Splitting a PDF Using Python

By Roger Dunham | 2024 Sep 11

4 min

Introduction

Copied to clipboard

Imagine this problem: You have a large PDF containing far more information than a particular user needs. It might be a contract with lots of details, for example, and you want to share the overview of the contract but not the appendices. Why would you want them to have a 1200-page document when their interest is only on pages 20 through 25?

So, how can we take a long PDF and break it up into smaller, easier-to-digest pieces?

You could use a PDF editor, perhaps xodo.com, Xodo PDF Studio, or an app based on Apryse WebViewer.

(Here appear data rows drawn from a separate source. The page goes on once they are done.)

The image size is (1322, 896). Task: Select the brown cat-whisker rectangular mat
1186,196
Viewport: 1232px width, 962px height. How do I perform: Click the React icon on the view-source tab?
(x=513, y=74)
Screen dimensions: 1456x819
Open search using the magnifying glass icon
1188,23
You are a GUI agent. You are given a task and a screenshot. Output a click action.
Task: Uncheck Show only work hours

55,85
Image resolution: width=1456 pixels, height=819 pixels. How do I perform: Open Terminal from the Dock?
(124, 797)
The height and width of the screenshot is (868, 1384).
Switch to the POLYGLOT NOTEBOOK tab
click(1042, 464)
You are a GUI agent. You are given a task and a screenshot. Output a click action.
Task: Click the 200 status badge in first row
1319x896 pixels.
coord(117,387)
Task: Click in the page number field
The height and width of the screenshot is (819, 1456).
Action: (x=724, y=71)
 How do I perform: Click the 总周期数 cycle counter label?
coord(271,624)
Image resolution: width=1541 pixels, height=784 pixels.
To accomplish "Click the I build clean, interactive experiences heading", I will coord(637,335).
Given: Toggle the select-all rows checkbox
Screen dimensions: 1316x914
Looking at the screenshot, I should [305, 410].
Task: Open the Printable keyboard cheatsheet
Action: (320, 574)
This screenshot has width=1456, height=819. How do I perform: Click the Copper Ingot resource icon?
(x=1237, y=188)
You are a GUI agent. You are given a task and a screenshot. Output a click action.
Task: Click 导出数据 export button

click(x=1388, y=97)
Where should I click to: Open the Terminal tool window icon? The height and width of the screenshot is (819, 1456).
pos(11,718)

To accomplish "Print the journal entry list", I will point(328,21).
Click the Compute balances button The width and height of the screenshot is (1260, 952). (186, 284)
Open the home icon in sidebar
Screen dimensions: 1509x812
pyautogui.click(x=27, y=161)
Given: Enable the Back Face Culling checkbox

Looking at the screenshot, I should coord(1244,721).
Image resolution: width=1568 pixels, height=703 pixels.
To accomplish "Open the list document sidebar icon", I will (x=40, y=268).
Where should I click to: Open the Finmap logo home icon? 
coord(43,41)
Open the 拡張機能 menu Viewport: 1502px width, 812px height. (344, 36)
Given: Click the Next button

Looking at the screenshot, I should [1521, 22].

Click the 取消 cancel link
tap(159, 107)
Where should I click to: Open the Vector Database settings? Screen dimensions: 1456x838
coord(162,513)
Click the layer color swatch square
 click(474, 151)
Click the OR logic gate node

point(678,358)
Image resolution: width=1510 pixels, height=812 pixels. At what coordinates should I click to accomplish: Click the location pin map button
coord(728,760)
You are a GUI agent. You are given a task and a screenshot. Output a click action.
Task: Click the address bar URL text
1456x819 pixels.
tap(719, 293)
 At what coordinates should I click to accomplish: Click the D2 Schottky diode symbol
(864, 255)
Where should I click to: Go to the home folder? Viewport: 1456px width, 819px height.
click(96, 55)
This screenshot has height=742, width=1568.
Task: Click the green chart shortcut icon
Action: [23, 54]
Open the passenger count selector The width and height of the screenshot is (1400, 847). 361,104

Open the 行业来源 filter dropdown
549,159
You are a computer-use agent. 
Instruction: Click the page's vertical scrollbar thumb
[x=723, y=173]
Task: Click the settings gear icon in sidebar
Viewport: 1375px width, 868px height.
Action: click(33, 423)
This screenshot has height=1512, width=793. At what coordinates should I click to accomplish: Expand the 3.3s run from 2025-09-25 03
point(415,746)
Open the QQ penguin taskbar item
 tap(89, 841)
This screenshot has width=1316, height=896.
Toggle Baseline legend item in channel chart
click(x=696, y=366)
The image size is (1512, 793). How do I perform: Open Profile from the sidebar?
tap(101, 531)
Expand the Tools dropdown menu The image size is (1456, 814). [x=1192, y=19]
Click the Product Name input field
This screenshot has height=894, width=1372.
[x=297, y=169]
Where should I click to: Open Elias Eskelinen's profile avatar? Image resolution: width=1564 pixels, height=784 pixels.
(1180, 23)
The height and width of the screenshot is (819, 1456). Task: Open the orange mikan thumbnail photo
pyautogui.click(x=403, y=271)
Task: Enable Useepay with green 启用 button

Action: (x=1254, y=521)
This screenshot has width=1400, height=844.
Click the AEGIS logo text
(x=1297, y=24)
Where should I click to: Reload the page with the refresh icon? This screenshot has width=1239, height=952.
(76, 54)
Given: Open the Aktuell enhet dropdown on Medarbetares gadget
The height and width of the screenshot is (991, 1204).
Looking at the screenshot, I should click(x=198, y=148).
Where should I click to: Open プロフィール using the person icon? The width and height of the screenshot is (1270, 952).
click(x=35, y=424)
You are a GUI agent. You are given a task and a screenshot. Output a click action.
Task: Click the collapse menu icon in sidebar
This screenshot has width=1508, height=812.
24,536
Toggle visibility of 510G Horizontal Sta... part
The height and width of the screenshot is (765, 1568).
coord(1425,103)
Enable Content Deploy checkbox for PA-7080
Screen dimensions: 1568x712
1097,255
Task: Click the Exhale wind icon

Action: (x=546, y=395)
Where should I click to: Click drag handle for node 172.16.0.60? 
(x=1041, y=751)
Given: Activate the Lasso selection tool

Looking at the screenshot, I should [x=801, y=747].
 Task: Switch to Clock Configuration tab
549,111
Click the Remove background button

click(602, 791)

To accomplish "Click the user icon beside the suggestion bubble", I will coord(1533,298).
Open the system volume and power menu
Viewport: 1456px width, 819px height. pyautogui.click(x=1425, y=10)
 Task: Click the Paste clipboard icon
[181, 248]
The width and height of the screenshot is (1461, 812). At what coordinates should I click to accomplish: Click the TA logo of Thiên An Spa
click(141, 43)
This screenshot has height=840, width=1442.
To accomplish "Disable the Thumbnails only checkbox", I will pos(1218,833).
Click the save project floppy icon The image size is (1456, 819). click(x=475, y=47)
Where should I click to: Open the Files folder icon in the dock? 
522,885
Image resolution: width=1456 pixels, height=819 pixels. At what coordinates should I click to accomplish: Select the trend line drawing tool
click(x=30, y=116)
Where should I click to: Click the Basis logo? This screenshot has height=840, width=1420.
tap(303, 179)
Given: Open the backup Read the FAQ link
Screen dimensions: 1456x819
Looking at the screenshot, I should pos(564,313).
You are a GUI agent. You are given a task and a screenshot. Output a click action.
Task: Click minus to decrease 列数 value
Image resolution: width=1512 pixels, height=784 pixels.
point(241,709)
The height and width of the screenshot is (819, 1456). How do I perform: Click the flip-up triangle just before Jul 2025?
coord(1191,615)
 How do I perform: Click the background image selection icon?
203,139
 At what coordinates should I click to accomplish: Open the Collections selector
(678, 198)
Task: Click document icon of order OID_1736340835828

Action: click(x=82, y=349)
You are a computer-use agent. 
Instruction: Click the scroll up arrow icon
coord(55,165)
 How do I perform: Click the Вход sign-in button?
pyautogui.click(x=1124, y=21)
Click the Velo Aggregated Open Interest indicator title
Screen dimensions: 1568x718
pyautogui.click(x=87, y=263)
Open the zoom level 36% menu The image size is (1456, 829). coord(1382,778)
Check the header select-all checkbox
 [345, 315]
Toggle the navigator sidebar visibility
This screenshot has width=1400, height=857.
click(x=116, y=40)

Any of these would allow you to manually select the pages you want to extract. For example, this is a dialog from Xodo PDF Studio, which offers many ways to split a PDF.

Figure 1 - The Split document dialog in Xodo PDF Studio.

All you need to do is make the appropriate selections and press Apply, and a few moments later, the file will have been split up.

Figure 2 - The result of successfully splitting a document in Xodo PDF Studio.

While Xodo PDF Studio lets you choose a page range, it also allows you to split the document into bookmarks or blank pages, or even before and after specific text, which is pretty awesome, but it does require user interaction.

So what if you want to do this automatically without needing a user to be involved?

In this article, we will look at how we can use the Apryse SDK to split the document using a set of rules that, as a developer, you can define.

I will be using Python, but the SDK is also available for many other languages and frameworks including C++, .NET, Java and Node.js.

The sample code is intended to help you get started, and to illustrate the process. It is not intended to be the basis of robust production ready code.

Getting the Python Apryse SDK

Copied to clipboard

The Python SDK is available for Windows, Linux and macOS, and for Python 2.7 and 3.x. For this article I used Python 3.x running on Windows, but the usage is similar on all platforms.

Step 1: Install the Python SDK

The Apryse SDK is easy to install using pip.

pip install apryse-sdk --extra-index-url=https://pypi.apryse.com

Step 2: Get an Apryse Trial Key

If you haven’t already got one, then head to the Apryse website to get a WebViewer trial key.

It’s free to get one, allowing you to check that the SDK gives you everything that you need in your business before you need to buy a commercial license.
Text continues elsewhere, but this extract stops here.